There you are, just going along and living your life, when one day things seem a little off. Maybe you can’t put your finger on exactly what seems awry, but there’s a little nagging feeling. You visited your parents and their home seemed dirtier than normal. As you helped prepare dinner you noticed that your mom seemed befuddled by things that used to be automatic for her. How many times have you seen her make spaghetti sauce with the recipe that exists only in her head? This time, though, she can’t quite remember what ingredients she needs. Your dad can’t help. He went off to look for his glasses 20 minutes ago and ended up working on a project in his shop.
Your folks always tell you about their medical appointments. After all, they spend most of their time away from home sitting in one waiting room or another. When you ask which doctor they saw today they say, “You know. The one over by the, um, whatever that place is.” “And what did the doctor tell you today?” “Not much.” Okay, we’ve established that the doctor by the whatever didn’t have much to say. As you reflect on the past few months you realize that none of the doctors reportedly has anything to say, but you notice a lot of medications around the house. Some are in the kitchen, some in the bathroom, some in the bedroom, and there are a few scattered pills on the side table with the tv remote. Maybe they’re like my dad who could barely walk to my car, needed help getting in, and yet insisted, “I can still drive, you know.” In your head you say, “That thought scares me.”

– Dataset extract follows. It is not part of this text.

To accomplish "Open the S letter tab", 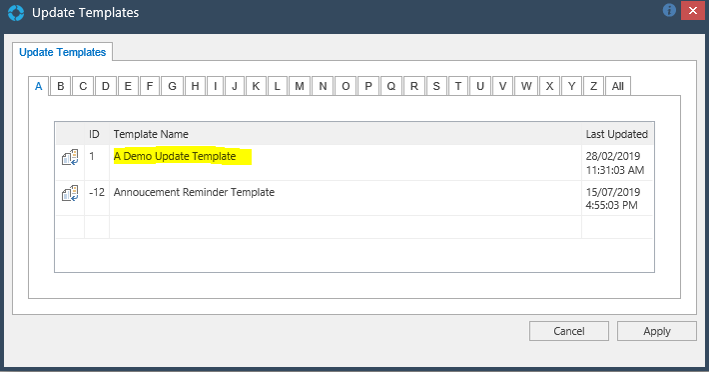I will coord(436,86).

A sinking feeling comes over you as you realize that nothing new is amiss. It’s just that until now you’ve been able to ignore the signs of increasing dependency in your parents. You had talked yourself into believing that they were invincible, that they were still the strong people who raised you, who were your protectors for life. Now they need help and all signs point to you. “But I’ve never raised an elder before,” you protest. Well, you probably didn’t come with a manual when you were born either, and they had to figure things out as they went along. Somehow it doesn’t seem so bad when you’re anxious for your kids to grow up and leave home. Waiting for your parents to hurry up and be on their way seems much worse, I suppose because it means you’re waiting for them to die. A lot of people find that horrifying. People who’ve been in your shoes have a much better understanding.

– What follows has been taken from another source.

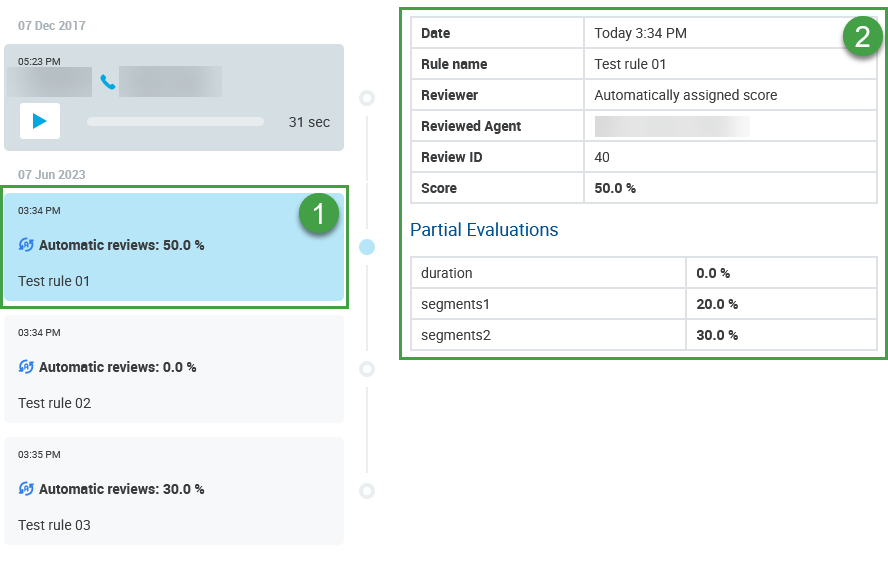Click the 05:23 PM call timestamp
This screenshot has width=888, height=569.
[39, 62]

I haven’t gotten a copy yet, but cartoonist Roz Chast has put out a book called Can’t We Talk About Something More Pleasant? One drawing shows a picture of a woman sitting between her elderly parents on a sofa. Above her head is a sign that says, “You are here. Suck it up.” A little levity is helpful when dealing with life’s unfortunate circumstances. One of those circumstances is the fact that, as they say, no one gets out alive. I’m anxious to see Chast’s book, to see how it aligns with both my personal experience and my professional hospice and chaplaincy experience. Until my copy arrives, let’s talk about something more pleasant.